To help the struggling, rural church of today, Randy decided to do his doctoral project on Media-Technology Gap as a Growth Factor For Churches in Freeman, South Dakota. The goal for the research and writing of the project was to help the rural church, which many feel is losing out because of a declining population in rural America.
"Agriculture-based families are highly technical in their farming operations," added Randy. "Too often the church is lagging in the use of what is part of daily life on the farm."
His project serves as a wake-up call for rural churches and pastors, challenging them to incorporate media-technology into ministry.
Meet Rhoda Carpenter
While standing on a hill overlooking the land of the Bible, Rhoda Carpenter caught her first glimpse of a land that would deeply impact her faith journey.

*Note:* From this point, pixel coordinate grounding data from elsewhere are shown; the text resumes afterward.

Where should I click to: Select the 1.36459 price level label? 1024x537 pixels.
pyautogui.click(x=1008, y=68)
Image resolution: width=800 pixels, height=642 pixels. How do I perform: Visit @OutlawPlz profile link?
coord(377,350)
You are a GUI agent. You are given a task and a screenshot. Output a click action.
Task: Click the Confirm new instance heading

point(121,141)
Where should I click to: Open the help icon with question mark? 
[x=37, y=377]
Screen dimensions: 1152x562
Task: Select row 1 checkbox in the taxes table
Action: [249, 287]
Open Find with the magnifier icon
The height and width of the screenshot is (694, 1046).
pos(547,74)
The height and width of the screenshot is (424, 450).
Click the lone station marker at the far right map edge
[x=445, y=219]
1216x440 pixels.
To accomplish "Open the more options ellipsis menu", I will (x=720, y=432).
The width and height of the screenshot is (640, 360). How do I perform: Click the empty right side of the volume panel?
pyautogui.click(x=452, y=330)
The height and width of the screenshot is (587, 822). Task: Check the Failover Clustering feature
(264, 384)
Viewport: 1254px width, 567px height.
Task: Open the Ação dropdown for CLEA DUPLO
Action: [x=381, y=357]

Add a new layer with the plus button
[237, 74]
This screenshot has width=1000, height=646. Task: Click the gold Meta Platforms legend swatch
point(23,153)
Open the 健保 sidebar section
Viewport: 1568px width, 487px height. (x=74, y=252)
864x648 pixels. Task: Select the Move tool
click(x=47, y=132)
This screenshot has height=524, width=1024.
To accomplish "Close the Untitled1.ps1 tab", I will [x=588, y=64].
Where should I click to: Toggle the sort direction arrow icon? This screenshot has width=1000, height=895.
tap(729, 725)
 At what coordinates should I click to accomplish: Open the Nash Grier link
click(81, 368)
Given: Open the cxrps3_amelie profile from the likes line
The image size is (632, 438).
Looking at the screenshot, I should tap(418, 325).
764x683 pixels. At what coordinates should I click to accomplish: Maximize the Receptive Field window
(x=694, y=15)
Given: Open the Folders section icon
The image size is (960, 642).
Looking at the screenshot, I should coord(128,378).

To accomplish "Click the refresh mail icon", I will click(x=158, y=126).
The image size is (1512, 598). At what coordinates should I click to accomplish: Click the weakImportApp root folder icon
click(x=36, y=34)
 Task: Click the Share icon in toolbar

Rhoda, who has been involved in teaching in a church or academic setting most of her adulthood, developed her doctoral project out of a lifelong interest in the people of the Bible. Her project, The Use of Salvation Oracles in Ezekiel to Facilitate Exploration of Self-identity in a Cross-Cultural Small Group Setting, explored the concept of self-identity in the context of exile.
Carpenter feels her project helps reinforce the priority of people over land. "I have a particular bias: that the mission of the church to all people is clarified when we hear the voices of those in exile living among us," she commented.
She also believes her project can emphasize the ways churches can increasingly recognize responsibility for the world-wide church as well as continued importance of the land of the Bible for all Christians.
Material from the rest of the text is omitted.